Health Center is included as a tool in IBM Support Assistant (ISA), which is freely downloadable. Make sure you install ISA to a different machine than the application server machine, otherwise Health Center will take up resources away from the application server process, and your results might not be accurate. Health Center can be ran in an interactive mode, and in a “headless” mode where the information is saved to a file for later viewing. For this example, you'll use the interactive mode.
To launch Health Center:
- Restart the WebSphere Application Server process
you want to get detailed information on with the
generic JVM argument
- Start ISA. When loaded, select Analyze Problem. (If you have not previously done so, you will need to tell ISA you are interested in tools for WebSphere Application Server.)
- Select IBM Monitoring and Diagnostic Tools
for Java – Health Center and click Launch (Figure 10)
Figure 10. Launching Health Center from ISA
- A connection wizard will display. Click
Next. Specify the Hostame or IP
address where the application server is
running. By default, port 1972 will be used.

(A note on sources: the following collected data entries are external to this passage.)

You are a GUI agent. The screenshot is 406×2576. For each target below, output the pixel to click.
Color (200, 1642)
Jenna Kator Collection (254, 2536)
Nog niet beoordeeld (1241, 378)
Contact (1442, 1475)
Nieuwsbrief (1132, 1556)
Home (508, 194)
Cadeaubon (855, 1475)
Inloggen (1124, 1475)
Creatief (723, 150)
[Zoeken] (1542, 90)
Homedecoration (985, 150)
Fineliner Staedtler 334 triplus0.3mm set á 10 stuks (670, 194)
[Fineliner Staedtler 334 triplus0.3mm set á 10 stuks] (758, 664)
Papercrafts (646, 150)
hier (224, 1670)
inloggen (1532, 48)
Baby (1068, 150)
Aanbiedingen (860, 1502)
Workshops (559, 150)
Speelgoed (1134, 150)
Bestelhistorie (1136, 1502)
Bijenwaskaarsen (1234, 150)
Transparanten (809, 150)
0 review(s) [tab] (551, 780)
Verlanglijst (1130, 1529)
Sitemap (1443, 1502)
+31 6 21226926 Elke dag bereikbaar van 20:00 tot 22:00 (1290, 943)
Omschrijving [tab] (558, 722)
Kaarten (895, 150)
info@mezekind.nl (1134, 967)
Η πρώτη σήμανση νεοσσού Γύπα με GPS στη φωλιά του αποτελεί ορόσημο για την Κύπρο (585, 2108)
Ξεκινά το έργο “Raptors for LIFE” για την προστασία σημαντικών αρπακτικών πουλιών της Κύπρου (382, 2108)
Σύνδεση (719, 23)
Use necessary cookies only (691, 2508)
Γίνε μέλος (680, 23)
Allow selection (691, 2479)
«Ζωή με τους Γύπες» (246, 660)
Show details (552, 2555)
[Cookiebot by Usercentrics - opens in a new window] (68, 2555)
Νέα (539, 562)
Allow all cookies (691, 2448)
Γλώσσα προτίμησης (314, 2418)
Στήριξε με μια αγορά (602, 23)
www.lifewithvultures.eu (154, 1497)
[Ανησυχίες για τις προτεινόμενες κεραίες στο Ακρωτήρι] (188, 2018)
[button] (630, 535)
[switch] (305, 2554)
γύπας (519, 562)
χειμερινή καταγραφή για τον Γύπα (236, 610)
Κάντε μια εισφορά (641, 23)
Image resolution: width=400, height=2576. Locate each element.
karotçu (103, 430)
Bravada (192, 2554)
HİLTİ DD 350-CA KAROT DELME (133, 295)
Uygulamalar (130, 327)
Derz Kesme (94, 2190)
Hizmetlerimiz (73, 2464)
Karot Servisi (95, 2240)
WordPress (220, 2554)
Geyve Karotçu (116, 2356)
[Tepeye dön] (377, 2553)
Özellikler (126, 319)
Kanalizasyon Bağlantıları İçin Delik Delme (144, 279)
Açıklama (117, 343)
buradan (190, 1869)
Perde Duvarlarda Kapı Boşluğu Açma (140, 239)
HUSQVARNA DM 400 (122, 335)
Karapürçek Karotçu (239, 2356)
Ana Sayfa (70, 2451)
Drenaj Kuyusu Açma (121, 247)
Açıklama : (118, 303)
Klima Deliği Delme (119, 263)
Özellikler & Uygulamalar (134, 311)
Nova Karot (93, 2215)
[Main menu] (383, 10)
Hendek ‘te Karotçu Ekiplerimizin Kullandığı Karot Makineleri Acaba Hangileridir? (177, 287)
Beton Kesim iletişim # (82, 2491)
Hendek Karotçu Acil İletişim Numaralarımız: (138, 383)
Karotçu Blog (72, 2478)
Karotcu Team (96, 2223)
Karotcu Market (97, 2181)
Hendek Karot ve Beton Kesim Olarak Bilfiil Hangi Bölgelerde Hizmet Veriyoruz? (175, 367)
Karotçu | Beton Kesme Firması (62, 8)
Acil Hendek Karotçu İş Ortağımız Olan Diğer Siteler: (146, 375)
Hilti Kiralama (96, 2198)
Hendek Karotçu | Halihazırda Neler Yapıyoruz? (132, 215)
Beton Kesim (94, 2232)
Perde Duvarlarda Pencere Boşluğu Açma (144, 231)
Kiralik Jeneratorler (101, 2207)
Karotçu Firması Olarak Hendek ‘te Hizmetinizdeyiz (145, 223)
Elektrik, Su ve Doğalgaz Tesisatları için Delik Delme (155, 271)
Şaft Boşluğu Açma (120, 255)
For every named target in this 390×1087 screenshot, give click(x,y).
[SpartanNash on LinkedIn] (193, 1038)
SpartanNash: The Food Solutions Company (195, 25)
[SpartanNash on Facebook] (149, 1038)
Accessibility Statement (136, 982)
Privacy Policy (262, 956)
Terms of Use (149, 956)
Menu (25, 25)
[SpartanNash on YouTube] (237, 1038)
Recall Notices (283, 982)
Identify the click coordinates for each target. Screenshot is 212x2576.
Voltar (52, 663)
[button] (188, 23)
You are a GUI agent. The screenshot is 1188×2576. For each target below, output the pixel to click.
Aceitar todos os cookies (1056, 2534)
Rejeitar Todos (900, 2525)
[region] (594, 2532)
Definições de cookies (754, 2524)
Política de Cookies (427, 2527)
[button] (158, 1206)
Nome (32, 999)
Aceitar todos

If you have any security requirements, specify
them here, otherwise click Next. If the
hostname and port are found, click Next
again, otherwise figure out why the connection
didn't work. If successful, Health Center
will look something like Figure 11.
Figure 11. Health Center default view
- Maximize Health Center's screen and click around to get a feel for its features. At this point, you're ready to start some detailed performance analysis (which will be explored in the next sections. Go ahead and restart your JMeter load with the number of users found at your saturation point. Health Center will dynamically update as new information is available. Let the JMeter load run through your warm-up period before proceeding further.
The first step in any Java application performance analysis should always be studying the garbage collection statistics. With Health Center up and running, this is really easy to do.
Click on the Garbage Collection link in the Health Center window. A view similar to Figure 12 will display.
Figure 12. Health Center – Garbage Collection view
There are two key things to review first for entry level analysis:
- The Analysis and Recommendations section in the bottom left corner provides useful tips and information based on built in intelligence in Health Center. These tips can indicate garbage collection policy and heap size recommendations, observations about memory leaks or System.gc() calls, and more. In Figure 12, this section tells you that gencon is an optimal GC policy for DayTrader, and that the application does not appear to be leaking memory. That's always a good starting point.
- The Summary panel at the bottom of the window contains data for the most important statistics that you should be concerned with, starting with the “Proportion of time spent in Garbage Collection pauses.” This single statistic tells you what percentage of the time your application is stopped because garbage collection is occurring. This number should be as low as possible, ideally less than 2-3%. If this number is 10%, then you could see as much as 10% higher throughput by optimal tuning to your JVM heap sizes and garbage collection policy. As mentioned before, this case study is an excellent article to help guide you through that tuning process.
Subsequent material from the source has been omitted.